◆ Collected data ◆
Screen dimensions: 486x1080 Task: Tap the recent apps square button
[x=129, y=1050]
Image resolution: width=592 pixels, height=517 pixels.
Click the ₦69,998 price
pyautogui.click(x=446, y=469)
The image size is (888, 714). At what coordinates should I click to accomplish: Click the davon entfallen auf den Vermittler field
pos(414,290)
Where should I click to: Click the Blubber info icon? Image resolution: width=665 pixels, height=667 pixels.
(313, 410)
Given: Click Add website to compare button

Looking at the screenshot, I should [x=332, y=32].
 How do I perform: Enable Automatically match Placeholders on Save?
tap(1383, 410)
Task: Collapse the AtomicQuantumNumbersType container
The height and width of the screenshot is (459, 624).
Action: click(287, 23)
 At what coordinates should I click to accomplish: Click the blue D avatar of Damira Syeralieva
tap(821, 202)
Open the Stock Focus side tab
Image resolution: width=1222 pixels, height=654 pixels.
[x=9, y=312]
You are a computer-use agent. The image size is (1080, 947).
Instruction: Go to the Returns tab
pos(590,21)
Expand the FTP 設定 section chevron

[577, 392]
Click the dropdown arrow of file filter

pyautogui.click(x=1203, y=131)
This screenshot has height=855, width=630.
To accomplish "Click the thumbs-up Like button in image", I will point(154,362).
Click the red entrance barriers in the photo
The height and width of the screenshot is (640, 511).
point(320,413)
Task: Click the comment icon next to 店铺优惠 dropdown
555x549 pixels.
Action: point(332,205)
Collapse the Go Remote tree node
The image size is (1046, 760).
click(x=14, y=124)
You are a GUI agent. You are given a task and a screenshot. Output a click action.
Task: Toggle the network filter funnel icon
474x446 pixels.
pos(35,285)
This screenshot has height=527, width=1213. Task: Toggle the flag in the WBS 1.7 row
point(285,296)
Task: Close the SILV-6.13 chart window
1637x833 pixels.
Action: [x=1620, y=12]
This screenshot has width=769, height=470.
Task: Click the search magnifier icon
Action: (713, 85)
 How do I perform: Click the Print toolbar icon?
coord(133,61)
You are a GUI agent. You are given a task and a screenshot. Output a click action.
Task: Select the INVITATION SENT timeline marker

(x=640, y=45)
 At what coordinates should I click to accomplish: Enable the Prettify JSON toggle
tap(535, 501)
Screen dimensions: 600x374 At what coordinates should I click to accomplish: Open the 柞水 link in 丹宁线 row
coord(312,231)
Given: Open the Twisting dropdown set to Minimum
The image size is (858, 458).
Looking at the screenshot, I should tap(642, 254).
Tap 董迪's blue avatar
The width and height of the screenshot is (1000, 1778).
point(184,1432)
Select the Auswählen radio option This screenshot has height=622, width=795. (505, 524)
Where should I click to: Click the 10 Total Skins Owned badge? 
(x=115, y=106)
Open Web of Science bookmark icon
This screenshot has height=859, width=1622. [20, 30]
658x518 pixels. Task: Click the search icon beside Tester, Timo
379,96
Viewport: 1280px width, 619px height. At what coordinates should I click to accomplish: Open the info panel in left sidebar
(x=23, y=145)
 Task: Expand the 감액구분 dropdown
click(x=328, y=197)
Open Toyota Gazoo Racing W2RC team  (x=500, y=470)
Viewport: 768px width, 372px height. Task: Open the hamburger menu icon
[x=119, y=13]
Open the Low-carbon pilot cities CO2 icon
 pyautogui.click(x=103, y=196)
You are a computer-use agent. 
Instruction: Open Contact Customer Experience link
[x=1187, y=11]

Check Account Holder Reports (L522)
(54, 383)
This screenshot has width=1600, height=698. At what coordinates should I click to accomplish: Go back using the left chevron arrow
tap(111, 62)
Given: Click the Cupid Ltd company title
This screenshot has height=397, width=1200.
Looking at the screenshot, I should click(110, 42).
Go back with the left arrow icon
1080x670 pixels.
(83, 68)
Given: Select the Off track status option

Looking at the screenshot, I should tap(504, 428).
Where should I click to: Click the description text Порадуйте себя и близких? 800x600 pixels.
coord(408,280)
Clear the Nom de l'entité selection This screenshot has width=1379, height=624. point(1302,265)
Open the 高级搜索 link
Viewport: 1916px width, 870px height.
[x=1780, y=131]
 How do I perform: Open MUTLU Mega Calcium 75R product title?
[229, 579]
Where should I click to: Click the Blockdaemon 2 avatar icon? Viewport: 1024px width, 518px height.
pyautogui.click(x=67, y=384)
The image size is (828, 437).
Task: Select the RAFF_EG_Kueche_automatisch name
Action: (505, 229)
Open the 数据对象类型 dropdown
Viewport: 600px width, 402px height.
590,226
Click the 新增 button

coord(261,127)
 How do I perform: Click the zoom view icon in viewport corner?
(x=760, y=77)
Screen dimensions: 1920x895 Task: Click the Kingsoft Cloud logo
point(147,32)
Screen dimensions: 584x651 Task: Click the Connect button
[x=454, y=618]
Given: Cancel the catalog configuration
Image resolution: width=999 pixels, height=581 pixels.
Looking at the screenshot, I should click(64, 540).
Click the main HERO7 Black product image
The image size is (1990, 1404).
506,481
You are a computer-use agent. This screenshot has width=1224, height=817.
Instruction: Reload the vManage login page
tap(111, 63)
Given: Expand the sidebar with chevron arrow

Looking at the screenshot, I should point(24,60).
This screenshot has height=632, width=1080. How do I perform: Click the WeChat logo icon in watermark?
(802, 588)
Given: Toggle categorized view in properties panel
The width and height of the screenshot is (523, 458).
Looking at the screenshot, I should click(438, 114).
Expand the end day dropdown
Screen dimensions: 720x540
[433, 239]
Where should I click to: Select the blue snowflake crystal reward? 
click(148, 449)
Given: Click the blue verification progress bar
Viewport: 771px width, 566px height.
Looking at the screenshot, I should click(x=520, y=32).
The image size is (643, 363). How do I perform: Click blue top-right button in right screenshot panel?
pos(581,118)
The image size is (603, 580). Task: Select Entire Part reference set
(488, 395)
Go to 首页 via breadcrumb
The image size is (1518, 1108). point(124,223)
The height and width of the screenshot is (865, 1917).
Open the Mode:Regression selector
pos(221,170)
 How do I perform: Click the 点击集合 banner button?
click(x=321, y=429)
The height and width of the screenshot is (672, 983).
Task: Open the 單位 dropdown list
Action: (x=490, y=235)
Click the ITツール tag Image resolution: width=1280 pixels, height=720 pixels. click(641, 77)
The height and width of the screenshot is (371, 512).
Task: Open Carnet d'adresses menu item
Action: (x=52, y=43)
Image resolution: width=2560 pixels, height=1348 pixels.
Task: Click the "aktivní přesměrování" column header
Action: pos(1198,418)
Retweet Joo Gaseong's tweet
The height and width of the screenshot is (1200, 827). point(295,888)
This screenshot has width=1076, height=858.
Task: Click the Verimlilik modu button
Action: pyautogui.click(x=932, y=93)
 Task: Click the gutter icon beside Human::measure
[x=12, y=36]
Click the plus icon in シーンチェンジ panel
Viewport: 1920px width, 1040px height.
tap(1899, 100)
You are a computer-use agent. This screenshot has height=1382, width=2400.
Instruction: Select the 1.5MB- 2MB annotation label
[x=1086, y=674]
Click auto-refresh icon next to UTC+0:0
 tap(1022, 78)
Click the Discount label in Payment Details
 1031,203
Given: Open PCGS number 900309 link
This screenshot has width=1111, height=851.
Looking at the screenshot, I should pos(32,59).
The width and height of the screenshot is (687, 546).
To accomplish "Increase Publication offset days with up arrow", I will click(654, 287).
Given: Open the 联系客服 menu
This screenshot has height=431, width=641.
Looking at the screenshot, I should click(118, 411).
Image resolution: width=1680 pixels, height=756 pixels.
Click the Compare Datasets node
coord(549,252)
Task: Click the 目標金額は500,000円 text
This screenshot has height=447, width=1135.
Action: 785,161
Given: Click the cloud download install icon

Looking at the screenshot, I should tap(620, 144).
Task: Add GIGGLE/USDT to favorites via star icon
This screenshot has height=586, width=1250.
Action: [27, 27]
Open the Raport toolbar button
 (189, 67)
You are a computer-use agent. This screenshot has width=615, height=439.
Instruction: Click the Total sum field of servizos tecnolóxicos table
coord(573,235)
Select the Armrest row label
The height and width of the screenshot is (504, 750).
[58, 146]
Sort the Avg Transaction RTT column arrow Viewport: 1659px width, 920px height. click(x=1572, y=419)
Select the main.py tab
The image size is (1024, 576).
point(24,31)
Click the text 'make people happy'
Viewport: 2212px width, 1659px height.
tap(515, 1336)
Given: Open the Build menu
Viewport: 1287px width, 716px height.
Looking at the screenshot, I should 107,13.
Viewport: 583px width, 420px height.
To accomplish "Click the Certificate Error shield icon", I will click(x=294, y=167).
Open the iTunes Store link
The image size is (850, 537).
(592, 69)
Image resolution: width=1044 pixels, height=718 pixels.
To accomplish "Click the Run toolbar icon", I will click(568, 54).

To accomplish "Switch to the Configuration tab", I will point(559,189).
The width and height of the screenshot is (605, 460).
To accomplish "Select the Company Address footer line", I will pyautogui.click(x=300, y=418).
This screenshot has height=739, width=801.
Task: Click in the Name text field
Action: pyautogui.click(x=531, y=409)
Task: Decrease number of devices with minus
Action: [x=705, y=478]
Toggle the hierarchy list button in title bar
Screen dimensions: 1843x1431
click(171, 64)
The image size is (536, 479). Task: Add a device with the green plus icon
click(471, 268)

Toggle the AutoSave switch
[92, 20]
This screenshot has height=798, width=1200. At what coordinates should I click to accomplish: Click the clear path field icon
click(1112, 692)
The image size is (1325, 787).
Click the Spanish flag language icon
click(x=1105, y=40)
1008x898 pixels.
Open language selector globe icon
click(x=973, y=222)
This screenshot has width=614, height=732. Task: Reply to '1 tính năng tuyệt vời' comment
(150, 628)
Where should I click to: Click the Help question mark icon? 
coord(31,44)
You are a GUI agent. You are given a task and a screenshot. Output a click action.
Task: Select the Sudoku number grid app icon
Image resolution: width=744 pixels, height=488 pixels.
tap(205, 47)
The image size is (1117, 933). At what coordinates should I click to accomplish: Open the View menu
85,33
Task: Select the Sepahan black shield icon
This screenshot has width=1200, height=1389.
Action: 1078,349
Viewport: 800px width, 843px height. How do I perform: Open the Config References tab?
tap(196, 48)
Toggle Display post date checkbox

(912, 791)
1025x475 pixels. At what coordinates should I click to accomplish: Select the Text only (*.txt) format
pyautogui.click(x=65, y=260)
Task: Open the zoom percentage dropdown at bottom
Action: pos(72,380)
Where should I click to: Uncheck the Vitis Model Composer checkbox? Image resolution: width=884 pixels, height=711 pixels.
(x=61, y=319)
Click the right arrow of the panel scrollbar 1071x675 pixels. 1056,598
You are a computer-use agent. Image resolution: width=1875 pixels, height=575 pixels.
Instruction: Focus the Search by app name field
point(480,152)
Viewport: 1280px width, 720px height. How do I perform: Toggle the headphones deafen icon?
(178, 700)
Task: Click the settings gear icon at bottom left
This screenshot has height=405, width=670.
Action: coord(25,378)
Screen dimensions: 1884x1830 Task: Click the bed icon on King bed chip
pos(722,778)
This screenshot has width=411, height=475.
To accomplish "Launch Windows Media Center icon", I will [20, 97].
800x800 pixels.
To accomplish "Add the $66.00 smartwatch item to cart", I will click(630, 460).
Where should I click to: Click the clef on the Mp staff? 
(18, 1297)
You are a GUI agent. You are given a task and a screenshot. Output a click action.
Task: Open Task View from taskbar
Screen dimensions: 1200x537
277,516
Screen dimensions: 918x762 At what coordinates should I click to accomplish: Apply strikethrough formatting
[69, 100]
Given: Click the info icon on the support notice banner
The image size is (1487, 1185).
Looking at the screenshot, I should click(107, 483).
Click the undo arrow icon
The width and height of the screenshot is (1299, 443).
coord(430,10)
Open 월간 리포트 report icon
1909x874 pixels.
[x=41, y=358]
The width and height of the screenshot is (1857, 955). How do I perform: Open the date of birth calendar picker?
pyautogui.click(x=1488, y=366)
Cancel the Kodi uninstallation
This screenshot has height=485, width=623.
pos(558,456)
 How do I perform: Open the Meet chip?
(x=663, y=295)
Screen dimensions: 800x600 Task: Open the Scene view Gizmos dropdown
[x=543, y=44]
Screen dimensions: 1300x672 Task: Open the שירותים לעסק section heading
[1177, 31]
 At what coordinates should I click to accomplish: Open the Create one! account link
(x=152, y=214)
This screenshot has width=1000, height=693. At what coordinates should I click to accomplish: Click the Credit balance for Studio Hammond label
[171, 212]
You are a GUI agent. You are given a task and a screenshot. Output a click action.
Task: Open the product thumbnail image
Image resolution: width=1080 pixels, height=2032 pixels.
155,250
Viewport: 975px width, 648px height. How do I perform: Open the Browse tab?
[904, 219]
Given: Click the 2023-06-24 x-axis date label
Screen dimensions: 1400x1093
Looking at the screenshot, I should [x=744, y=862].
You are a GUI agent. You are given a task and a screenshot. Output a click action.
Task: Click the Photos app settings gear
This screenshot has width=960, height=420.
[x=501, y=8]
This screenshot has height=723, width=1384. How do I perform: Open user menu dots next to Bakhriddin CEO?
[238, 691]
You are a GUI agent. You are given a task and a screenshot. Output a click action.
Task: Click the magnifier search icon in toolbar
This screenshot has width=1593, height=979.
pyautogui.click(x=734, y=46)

◆ Exercise requirements ◆
Check all the records above and select each line where the string "gear" is found.

◆ Response ◆
Task: Click the settings gear icon at bottom left
Task: Click the Photos app settings gear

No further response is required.